A number of years ago (maybe five or six or more), LightHusband was involved in the Wild At Heart, er, movement (not sure what to call it). He went to one of their conferences and read the book. I read it too. I guess if you take all that stuff out to the n’th degree it’s really nauseating … and it is. But there was also a lot there to value and at the time in our lives when we experienced it, there was a lot there that was really freeing too. To keep it simple, we ate the meat and spat out the bones (and there were many). This was not an ideology that we camped out on for long.

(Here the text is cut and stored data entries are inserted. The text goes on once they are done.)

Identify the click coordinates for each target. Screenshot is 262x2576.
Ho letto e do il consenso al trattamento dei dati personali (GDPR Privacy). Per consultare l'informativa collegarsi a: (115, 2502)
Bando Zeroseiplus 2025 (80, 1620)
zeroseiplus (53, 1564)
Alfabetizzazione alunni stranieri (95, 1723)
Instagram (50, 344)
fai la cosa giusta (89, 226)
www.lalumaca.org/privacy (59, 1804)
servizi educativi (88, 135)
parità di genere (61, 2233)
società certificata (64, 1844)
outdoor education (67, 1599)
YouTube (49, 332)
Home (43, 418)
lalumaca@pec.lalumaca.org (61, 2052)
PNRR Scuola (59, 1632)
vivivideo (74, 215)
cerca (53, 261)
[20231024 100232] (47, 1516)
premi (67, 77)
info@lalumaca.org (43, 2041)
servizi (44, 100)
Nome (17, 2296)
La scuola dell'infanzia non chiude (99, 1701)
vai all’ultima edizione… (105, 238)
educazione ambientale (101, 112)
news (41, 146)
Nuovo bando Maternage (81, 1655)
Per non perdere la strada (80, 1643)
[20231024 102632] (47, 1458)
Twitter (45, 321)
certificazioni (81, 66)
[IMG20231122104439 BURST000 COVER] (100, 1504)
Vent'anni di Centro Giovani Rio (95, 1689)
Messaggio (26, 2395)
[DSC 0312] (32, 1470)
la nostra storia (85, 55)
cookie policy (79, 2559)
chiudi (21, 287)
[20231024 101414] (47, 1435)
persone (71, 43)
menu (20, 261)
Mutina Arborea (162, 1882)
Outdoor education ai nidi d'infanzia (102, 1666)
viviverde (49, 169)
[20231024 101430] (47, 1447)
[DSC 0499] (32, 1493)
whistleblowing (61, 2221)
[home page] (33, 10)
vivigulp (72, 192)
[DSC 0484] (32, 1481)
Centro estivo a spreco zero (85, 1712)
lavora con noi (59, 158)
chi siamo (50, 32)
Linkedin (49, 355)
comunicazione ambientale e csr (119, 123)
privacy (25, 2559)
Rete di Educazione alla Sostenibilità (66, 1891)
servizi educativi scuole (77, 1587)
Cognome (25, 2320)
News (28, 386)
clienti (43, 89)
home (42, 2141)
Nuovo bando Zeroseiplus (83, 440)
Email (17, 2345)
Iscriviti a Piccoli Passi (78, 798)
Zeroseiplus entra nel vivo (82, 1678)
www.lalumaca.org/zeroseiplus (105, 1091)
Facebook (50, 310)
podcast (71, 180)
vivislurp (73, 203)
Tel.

However, there were some meaty things that we both took away from it. One thing is this. Men (and yes, I’m generalizing here … not every man does this, but many men do, so bear with me here, okay?) in general, are protectors and defenders. Women, in general, respond well to this. Now … before you get all up in my face … keep reading, because I do NOT mean this in the traditional sense. I can best describe this by how it has worked out in my marriage. There are a few of you who have met me and LightHusband and we’re not what many would describe as traditional. But … he does protect and defend me. What I mean by that is this, he protects my space and my needs. He looks out for me and feels that his role in our marriage is to create space where I can flourish and grow. Now, I have that role as well to a certain extent but not in quite the same manner. I support and guide his heart in a fashion that is more feminine, but if you were to look at the “jobs” we do in the home they are often reversed.

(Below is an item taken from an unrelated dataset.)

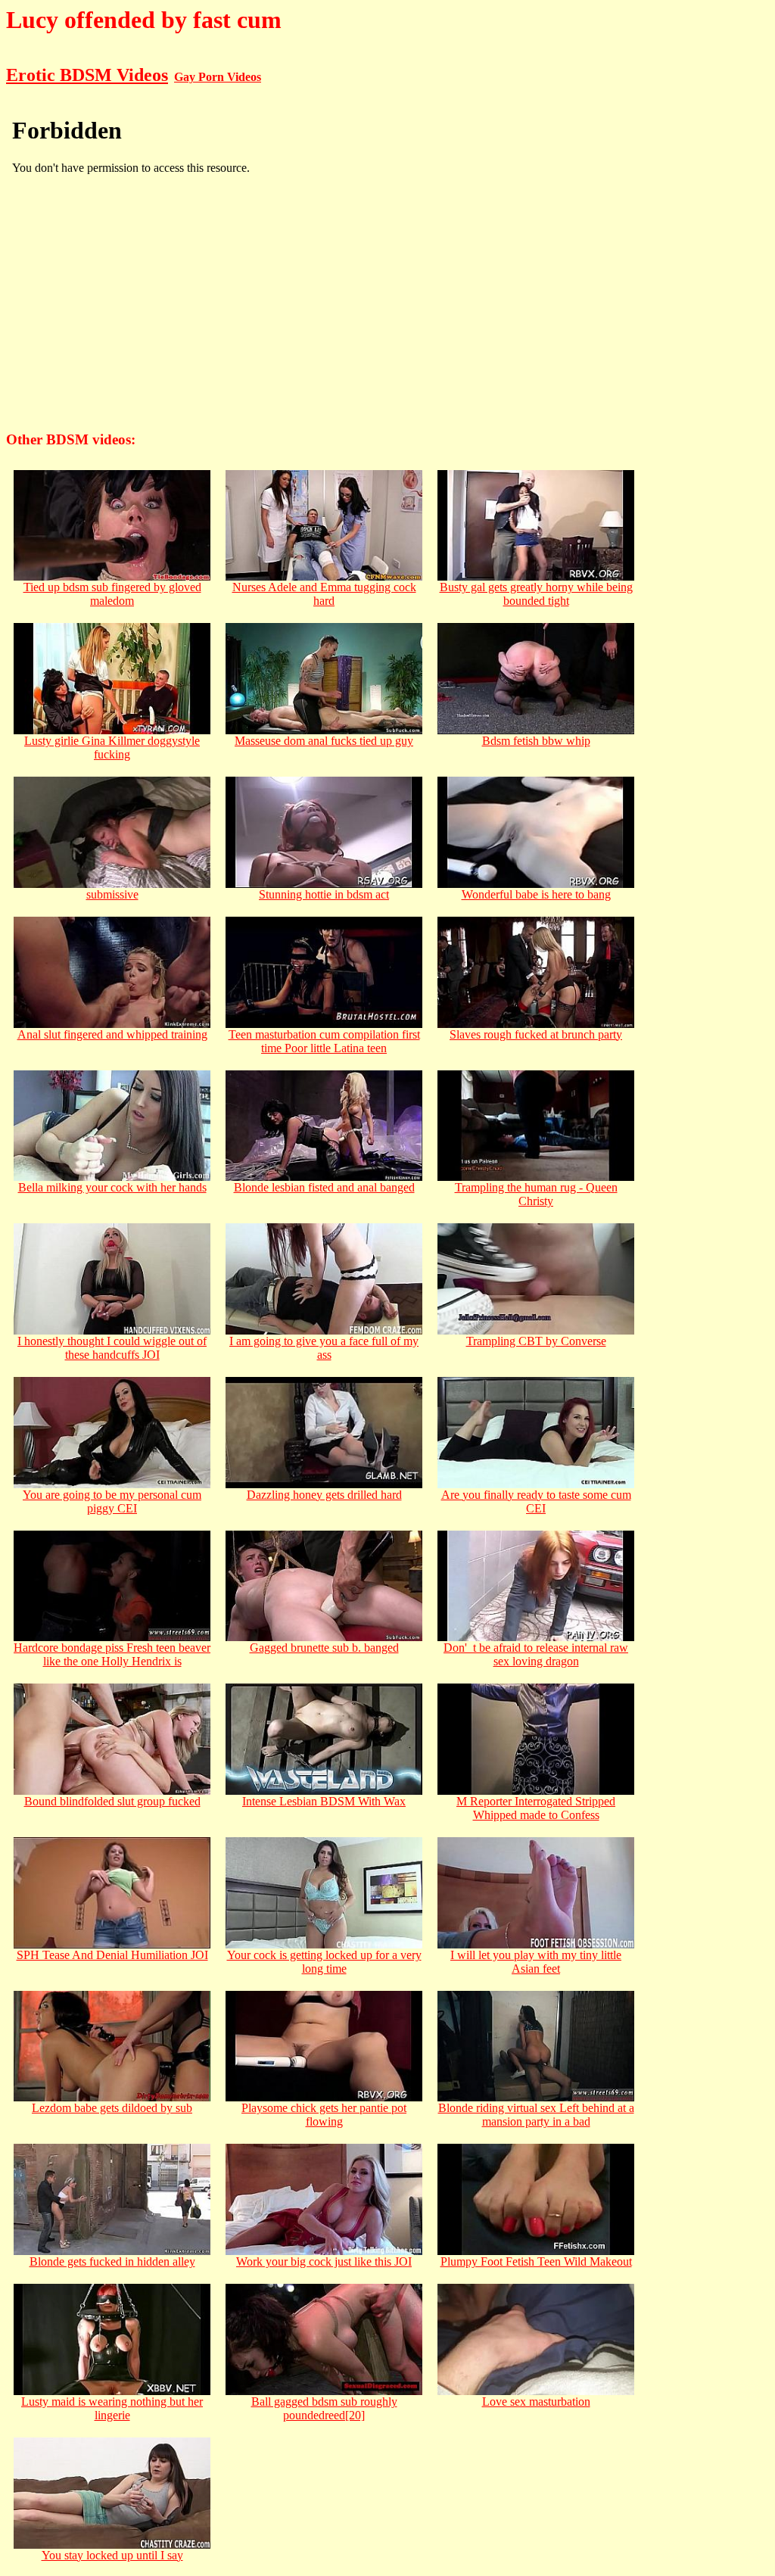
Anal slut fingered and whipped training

I’m bringing this up because I think that the men who are in and of the emerging conversation have an important job to do now. Many of them have said that they value women more than their counterparts in the institutional church. But it is becoming imperative that they guard and protect those women. By this I mean that those men need to not just say the words that women are their equal, but they need to create space for women to flourish and grow. This is going to mean looking at the conferences that are planned and thinking about things such as childcare both at the conference and back at home, and when the conference is planned, where it’s planned, how much it costs … per person, and per couple, and per family, what are travel costs, etc. How many women leaders vs. men leaders are involved? It might also mean stepping back to allow a woman to take the stage or the spotlight.

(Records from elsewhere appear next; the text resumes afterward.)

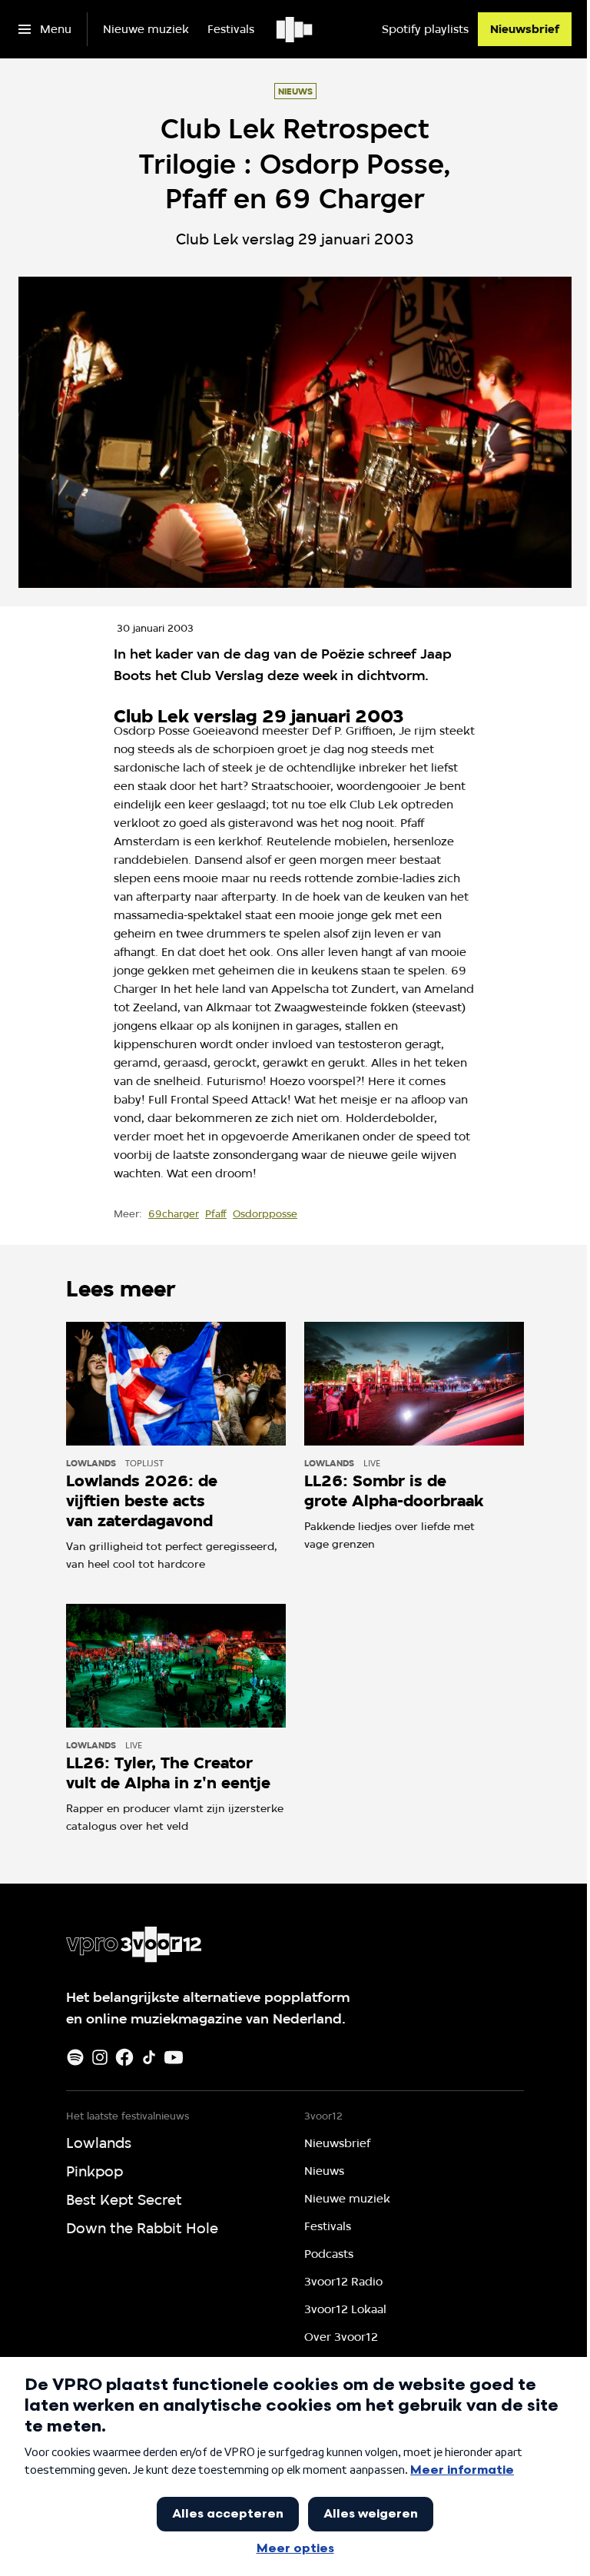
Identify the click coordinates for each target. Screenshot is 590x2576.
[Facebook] (124, 2057)
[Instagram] (100, 2057)
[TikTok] (149, 2057)
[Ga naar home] (295, 29)
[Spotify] (75, 2057)
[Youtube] (173, 2057)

More important than any of the above questions it will mean looking at women culturally to see how to include them. Women *are* different from men. We have been socialized differently. We respond to “open invitations” differently. It was pointed out in the conversation over at Rick’s blog that the Allelon conference was open to anyone who wanted to come. Yet as I reflect on the literature that was available for that conference and how women respond to those and how men do … it is very different. Women do need more of an invitation, especially in the church, they need to feel that they are indeed included and welcomed. For a woman to just “invite herself” to such an event goes against all the social norms we have been taught about being a “good girl.” Or to invite herself to participate in many of the group efforts going on is simply not done. It’s very, very difficult to overcome those social rules taught when we’re very young.
On the flip side, women are going to have to meet the men at least half way. I don’t know what any of this is going to look like. But I do know that we’re all going to be in uncharted territory. I also know that it’s terribly terribly important to the Kingdom that we’re able to represent it with a gender balanced view of who God is and we cannot do that with only one gender.